┌─ Fonte

È la corona solare interna e media, quei pennacchi di plasma che volano via dalla superficie del Sole. E luminosa circa come la Luna piena cioè, normalmente, un milione di volte più fioca del Sole e altrettanto sicura da guardare a occhio nudo. Prima vedremo la corona come l’anello che portava il diamante, dopo la ammireremo in tutta la sua gloria: un alone bianco perlaceo di gas che arriva a un’estensione pari a varie volte il raggio del Sole. Se saremo fortunati, ci potrà capitare di vedere una potente eruzione di plasma verso lo spazio interplanetario.
Ma che senso ha che io cerchi di descrivere a parole un’eclissi totale di Sole? È uno spettacolo così commovente e meraviglioso che nessuno l’ha mai descritto in modo adeguato. Mi succede di continuo che qualcuno venga da me, dopo un’eclissi, a dirmi che sanno bene che avevo cercato di trasmettere l’emozione che avrebbero provato, ma che non ci ero andato nemmeno vicino. Televisori e monitor dei computer non le rendono giustizia. Le foto appiattiscono la gamma dinamica e perdono il contrasto abbagliante. Trovarsi all’aria aperta mentre l’universo apparentemente si oscura, prima gradualmente e poi di un fattore 10.000 in pochi secondi, è sconcertante. Rievoca le paure primordiali che il Sole venga portato via.

└─
┌─ Dati estratti

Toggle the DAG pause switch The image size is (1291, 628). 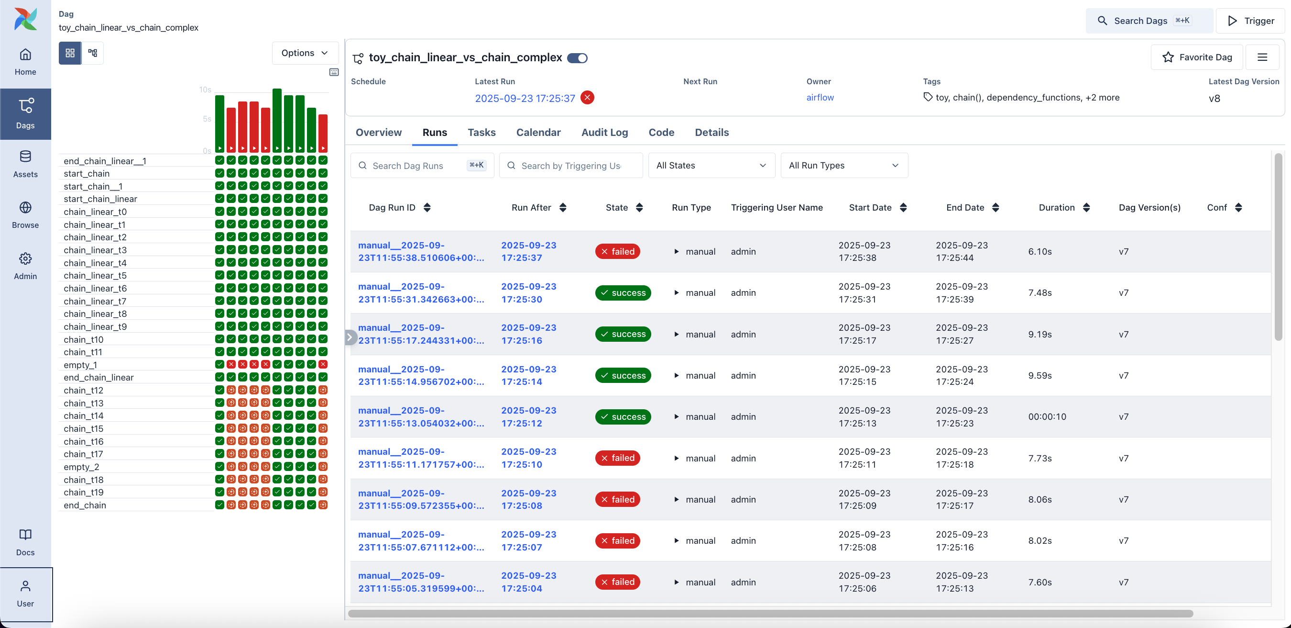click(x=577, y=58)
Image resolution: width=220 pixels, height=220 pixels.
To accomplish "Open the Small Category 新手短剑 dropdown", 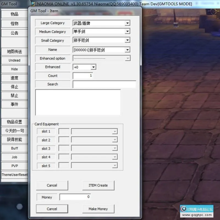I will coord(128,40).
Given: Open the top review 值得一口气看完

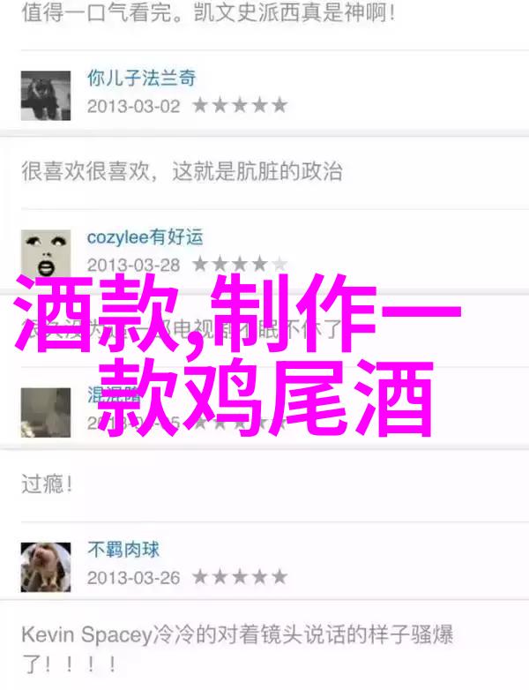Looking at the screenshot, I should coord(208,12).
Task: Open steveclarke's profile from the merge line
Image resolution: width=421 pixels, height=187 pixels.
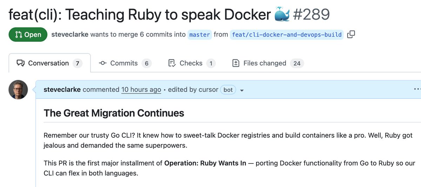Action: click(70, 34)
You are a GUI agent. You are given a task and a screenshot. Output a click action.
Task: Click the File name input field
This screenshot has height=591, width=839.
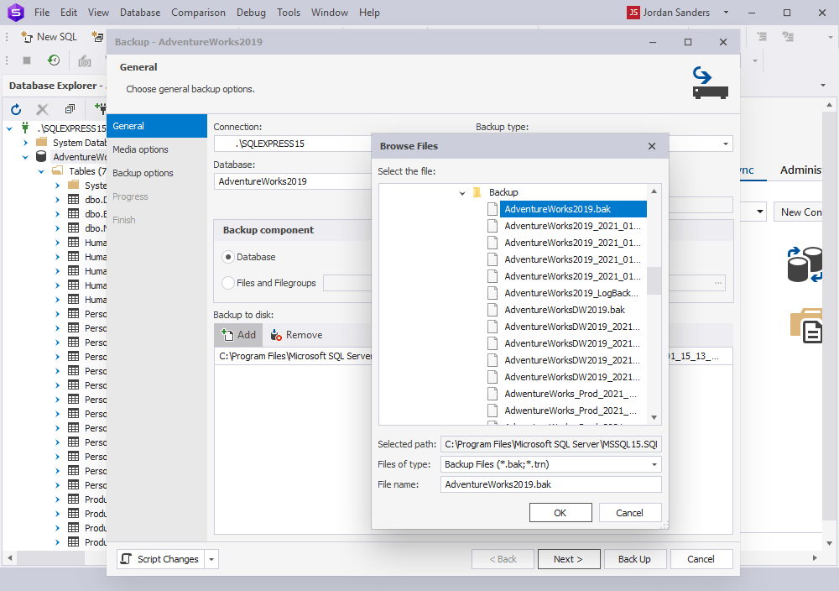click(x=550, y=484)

└─

[Consegne]:
[1] Secondo il testo sull'eclissi, per quale motivo la corona solare si può osservare a occhio nudo senza pericolo? Risponda in non più di tre frasi.
[2] Stampi il passo del testo sull'eclissi da «Ma che senso» a «venga portato via.».

[Risultati]:
[1] La corona solare ha una luminosità simile a quella della Luna piena. Normalmente è quindi circa un milione di volte più fioca del Sole, e per questo è altrettanto sicura da guardare a occhio nudo.

[2]
Ma che senso ha che io cerchi di descrivere a parole un’eclissi totale di Sole? È uno spettacolo così commovente e meraviglioso che nessuno l’ha mai descritto in modo adeguato. Mi succede di continuo che qualcuno venga da me, dopo un’eclissi, a dirmi che sanno bene che avevo cercato di trasmettere l’emozione che avrebbero provato, ma che non ci ero andato nemmeno vicino. Televisori e monitor dei computer non le rendono giustizia. Le foto appiattiscono la gamma dinamica e perdono il contrasto abbagliante. Trovarsi all’aria aperta mentre l’universo apparentemente si oscura, prima gradualmente e poi di un fattore 10.000 in pochi secondi, è sconcertante. Rievoca le paure primordiali che il Sole venga portato via.